Process Work covers a huge range of topics and is both eclectic in being able to use other methods and has its own method, namely that of the process which wishes to unfold. What inspires me is its non-pathological approach, in that its not aiming for a correct solution, rather in finding the value from what happens in our lives. This comes from what Jung called ‘Teleology’ that things have a meaning to be uncovered. The work of Process Work is in facilitating that uncovering of meaning.
Personally I have found the training incredibly rich and both exceptionally gentle and caring and rigorous. The essential philosophy behind change and following the process have landed deeply in my own life and brought out much compassion for myself.
POP has been developed by Dr Arnold Mindell initially in Zurich and now in Portland, Oregon. Taking Jung’s advice that Psychology should be discovered anew with each client, Mindell discovered that a highly patterned dreaming process, the patterns which appear in our night time dreams, are present in our momentary signals. This dreaming process structures our body symptoms and our unintended communication such as voice tone, language structure, body posture and gestures. Tools have evolved for accessing and unravelling the meaning of this information for individuals, couples and families, and for groups and organisations. Again and again, the discovery was made that the apparently chaotic and disturbing information, whether of the individual’s psychology and body experience, or of a small or large group dynamics, carried highly patterned and significant information, the seeds for an evolution or growth of that individual or community.
Reprinted with permission Arlene Audegon, ‘Gates of Society’ Thesis
Prescriptive vs Descriptive therapy. Psychotherapies tend to be prescriptive, with hundreds of techniques as to how people should be: emotional, insightful, integrated, powerful, successful and many more. Where Process Work differs is in a descriptive approach where we are more interested in what is going on in your life and the meaning of what is wanting to emerge in your life.

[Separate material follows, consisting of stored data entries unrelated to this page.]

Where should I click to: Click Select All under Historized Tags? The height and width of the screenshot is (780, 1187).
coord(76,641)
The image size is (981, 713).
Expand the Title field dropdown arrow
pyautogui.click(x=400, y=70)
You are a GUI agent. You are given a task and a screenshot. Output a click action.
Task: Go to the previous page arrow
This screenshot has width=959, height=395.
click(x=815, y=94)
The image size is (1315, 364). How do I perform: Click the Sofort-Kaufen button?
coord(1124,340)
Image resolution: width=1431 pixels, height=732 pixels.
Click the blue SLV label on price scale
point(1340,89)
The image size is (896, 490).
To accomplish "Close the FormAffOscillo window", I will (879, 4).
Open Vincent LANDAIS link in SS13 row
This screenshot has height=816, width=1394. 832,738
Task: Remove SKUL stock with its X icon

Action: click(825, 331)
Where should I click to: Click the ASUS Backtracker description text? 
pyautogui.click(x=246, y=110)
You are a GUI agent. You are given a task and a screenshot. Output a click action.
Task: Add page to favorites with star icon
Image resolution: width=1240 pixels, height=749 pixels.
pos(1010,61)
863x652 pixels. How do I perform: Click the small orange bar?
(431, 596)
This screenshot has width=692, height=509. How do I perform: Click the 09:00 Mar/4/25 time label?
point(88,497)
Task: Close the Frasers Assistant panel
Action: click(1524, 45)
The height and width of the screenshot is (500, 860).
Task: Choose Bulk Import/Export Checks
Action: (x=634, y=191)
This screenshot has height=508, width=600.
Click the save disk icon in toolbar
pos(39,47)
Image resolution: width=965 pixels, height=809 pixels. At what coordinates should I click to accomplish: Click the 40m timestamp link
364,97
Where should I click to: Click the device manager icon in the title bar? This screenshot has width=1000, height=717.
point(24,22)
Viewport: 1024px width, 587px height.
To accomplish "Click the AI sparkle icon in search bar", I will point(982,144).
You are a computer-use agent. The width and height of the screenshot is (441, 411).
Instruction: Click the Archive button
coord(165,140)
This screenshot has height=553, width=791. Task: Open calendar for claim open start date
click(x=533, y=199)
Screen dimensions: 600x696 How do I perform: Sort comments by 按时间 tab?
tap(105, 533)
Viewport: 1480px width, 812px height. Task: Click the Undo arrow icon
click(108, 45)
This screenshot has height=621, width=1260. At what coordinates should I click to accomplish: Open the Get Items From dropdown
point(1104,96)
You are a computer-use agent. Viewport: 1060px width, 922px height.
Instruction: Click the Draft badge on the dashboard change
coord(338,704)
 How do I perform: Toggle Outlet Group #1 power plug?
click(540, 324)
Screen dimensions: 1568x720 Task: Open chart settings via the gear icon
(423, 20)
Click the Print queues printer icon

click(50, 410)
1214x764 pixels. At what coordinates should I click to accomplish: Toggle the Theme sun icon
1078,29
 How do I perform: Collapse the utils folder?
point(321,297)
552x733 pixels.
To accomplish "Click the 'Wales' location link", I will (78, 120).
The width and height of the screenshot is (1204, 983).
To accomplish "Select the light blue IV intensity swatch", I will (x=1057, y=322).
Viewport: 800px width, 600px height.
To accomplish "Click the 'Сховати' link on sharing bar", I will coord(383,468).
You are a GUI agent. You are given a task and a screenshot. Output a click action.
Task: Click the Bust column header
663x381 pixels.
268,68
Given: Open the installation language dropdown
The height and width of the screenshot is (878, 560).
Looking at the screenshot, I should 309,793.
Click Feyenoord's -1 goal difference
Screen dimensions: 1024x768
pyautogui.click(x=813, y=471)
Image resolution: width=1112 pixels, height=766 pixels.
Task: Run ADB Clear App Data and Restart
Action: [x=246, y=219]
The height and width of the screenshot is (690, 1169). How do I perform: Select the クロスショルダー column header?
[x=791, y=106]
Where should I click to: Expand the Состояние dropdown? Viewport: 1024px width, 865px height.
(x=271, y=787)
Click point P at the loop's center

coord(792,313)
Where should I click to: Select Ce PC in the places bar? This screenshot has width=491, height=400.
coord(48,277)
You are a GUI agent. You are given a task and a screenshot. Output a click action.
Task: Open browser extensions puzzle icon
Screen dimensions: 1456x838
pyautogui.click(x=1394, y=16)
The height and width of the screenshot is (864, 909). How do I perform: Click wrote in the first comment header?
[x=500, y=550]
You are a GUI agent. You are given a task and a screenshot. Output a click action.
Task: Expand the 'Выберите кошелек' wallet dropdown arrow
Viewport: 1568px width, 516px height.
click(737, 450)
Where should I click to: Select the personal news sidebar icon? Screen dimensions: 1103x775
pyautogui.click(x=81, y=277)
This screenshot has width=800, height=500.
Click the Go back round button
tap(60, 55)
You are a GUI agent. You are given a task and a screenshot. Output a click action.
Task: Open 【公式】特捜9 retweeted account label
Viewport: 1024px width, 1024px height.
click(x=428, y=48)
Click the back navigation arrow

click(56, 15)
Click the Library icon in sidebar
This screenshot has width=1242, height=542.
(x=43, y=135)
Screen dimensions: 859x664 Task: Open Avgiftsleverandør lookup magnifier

…the disturbance is a piece of our identity. Hence, bringing the disturbance is a piece of our identity. We alter the problem by changing our relationship and attitude toward the disturbance, not by changing its nature. Change, in the model of process work, means changing one’s orientation, one’s attitude towards the information of the secondary process. It is no longer a disturbance if it is included.
Julie Diamond, ‘Patterns of Communication’. Thesis.